Islam im Klassenzimmer
Viele der insgesamt zwölf Millionen Schüler in Deutschland haben einen Migrationhintergrund. Statistisch gesehen gehört jeder 17. Schüler dem islamischen Glauben an. Nach der römisch-katholischen und der evangelischen Konfession stellt der Islam die drittgrößte Religionsgemeinschaft in Deutschland dar.
Doch wenn es um das Thema Religion und Islam geht, vor allem um den Islam im Zusammenhang mit Bildung und Schule, sind Pauschalisierungen und Stereotype schnell bei der Hand. Dies hat nicht zuletzt die Kopftuchdebatte deutlich gemacht.
Zu wenig praxisnahe pädagogische Konzepte
Praxisorientierte Fachliteratur, die nicht nur einen Überblick, sondern auch brauchbare Konzepte für den Umgang mit Muslimen im Schulalltag bietet, ist Mangelware. Ein Buch der Körber-Stiftung mit dem Titel "Islam im Klassenzimmer - Impulse für die Bildungsarbeit" will diese Lücke schließen. Die Herausgeberin, Sanem Kleff, ist selbst Pädagogin und bringt einen breiten Erfahrungshintergrund aus der Praxis mit: Die türkischstämmige Lehrerin arbeitete bis 1998 an Berliner Schulen. Heute ist sie bei der Gewerkschaft für Erziehung und Wissenschaft (GEW) zuständig für Multikulturelle Angelegenheiten und leitet in diesem Rahmen das Projekt "Schule ohne Rassismus". Entstanden ist das Buch aus der Initiative "Voneinander Lernen - Praxisforum Schule und Islam".

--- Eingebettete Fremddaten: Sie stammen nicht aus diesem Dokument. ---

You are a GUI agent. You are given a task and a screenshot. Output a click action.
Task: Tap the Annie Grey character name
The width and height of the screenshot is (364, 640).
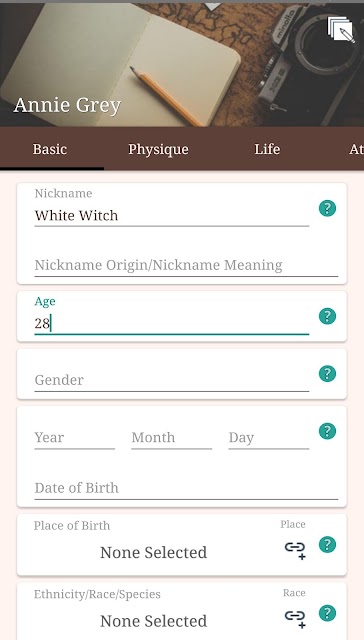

Die Körber-Stiftung und die Kultusministerkonferenz der Länder hatten im vergangen Jahr Pädagogen dazu aufgerufen, ihre Erfahrungen im Schulalltag zu schildern und bewährte Konzepte für die interkulturelle Verständigung vorzustellen. 26 dieser Beiträge sind nun in dem Handbuch zusammengefasst. Sie geben nicht nur einen Einblick in unterschiedliche thematische Aspekte wie Pädagogenausbildung, Religionsunterricht oder Dialog-Initiativen im schulischen Alltag, sondern fordern auch zum Um- bzw. Weiterdenken im Bildungssystem auf.
Bewährte Methoden Dazu gehört beispielsweise, dass Schüler selbst zu Wort kommen und ausreichend Raum erhalten, über Islam und Integration zu debattieren. Ein Beispiel ist das Dialog-Projekt "Open Space", welches in Berlin durch Sanem Kleff und Eberhard Seidel, Koordinator von "Aktion Courage", gestartet wurde. Die Jugendlichen sprechen über ihr Verhältnis zueinander und welche Rolle der Islam in ihrem Alltag spielt. Die Initiatoren haben dabei die Erfahrung gemacht, dass weniger über Kopftuchstreit und Migrationpolitik diskutiert wird, sondern vielmehr die Themen Sexualität, Freundschaft, Familie und Zukunftssorgen dominieren. Von 2003 bis 2005 nahmen an diesem Projekt mehr als 1.000 Schüler und Schülerinnen in verschiedenen deutschen Städten teil. Ein Konzept das sich bewährt hat und fortgesetzt wird.
Öffnung der Schulen - nicht nur Pädagogen sind gefragt
Auch Eltern und Kommunen müssen in die Dialogbemühungen intensiver einbezogen werden. Eine Grundschule in einem Problemviertel in Fulda hat es vorgemacht: Der Lehrer Werner Staubach hat einfach den ganzen Stadtteil in seine Schularbeit eingebunden. Entstanden ist ein Netzwerk, in dem verschiedene Akteure vom türkischen Sportverein über die Kindertagesstätte bis hin zum Amt für Jugend und Familie an der interkulturellen Verständigung zwischen Christen und Muslimen arbeiten. Das Beispiel der Cuno-Raabe-Schule in Fulda zeigt, dass Eigeninitiative viel bewirken kann.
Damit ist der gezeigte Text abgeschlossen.